Member of the Maryland House of Delegates from the Cecil County district
- In office 1953–1958 Serving with William Wilson Bratton, Guy Johnson, William F. Burkley, Ralph W. McCool
- Preceded by: George Benson

Personal details
- Born: Fair Hill, Maryland, U.S.
- Died: December 19, 1972 (aged 65) Elkton, Maryland, U.S.
- Resting place: Rose Bank Cemetery Calvert, Maryland, U.S.
- Party: Democratic
- Spouse: Alberta M. Littleton ​ ​(m. 1941)​
- Children: 3
- Education: University of Delaware
- Occupation: Politician; businessman;

= F. Reynolds Mackie =

American politician (died 1972)

F. Reynolds Mackie (died December 19, 1972) was an American politician and businessman from Maryland. He served as a member of the Maryland House of Delegates, representing Cecil County, from 1953 to 1958.

==Early life==
F. Reynolds Mackie was born in Fair Hall, Cecil County, Maryland. He graduated from Calvert High School and attended the University of Delaware.

==Career==
Mackie owned and operated Mackie's Home and Farm Center, Inc., in Cecilton for about 40 years, from the 1930s to his death. In 1941, he was vice president of the George W. Biles Company.

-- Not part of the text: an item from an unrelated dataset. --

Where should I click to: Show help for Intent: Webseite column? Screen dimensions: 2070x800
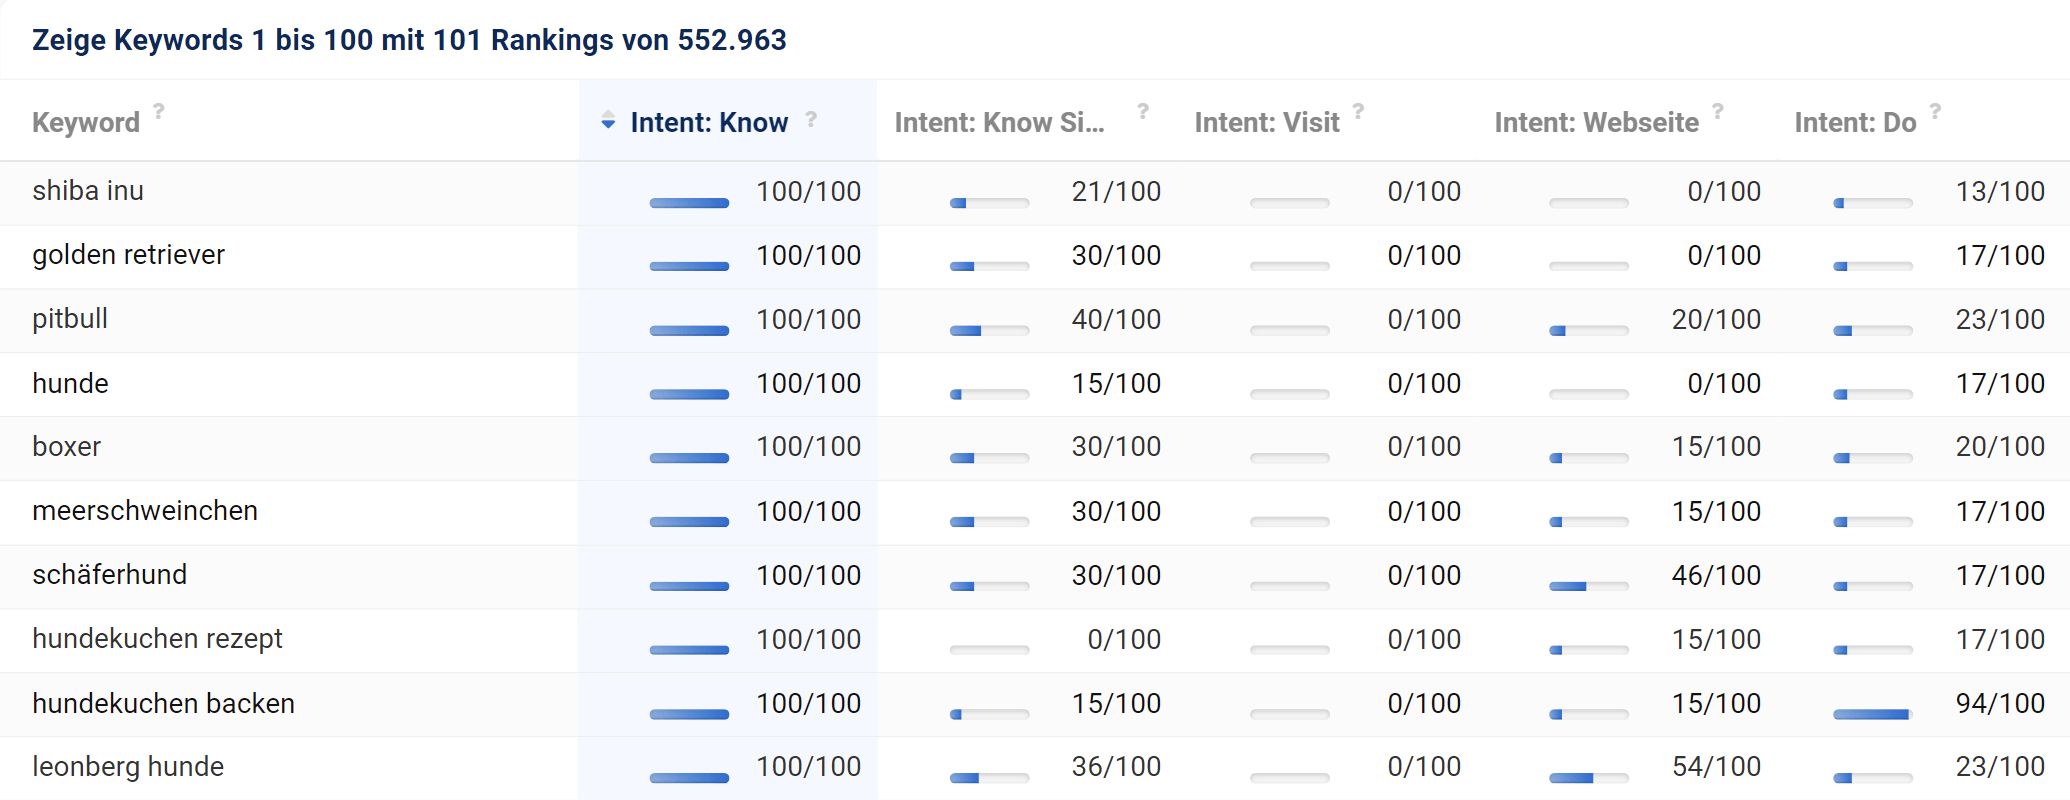click(x=1717, y=111)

Mackie was a Democrat. He was a member of the Democratic State Central Committee from 1947 to 1953. In 1953, Mackie was appointed by Governor Theodore McKeldin to replace George Benson as a member of the Maryland House of Delegates, representing Cecil County. He served in that role until 1958.

Mackie was a director of the Elkton Banking and Trust Company and a member of the Cecil County Tax Appeal Court.

==Personal life==
Mackie married Alberta M. Littleton of Snow Hill, daughter of George W. Littleton, on May 24, 1941. They had one son and two daughters, G. Eugene, Ann and Elaine. In 1953, Mackie lived in Thistleton.

Mackie died on December 19, 1972, at the age of 65, at Union Hospital in Elkton. He was buried at Rose Bank Cemetery in Calvert.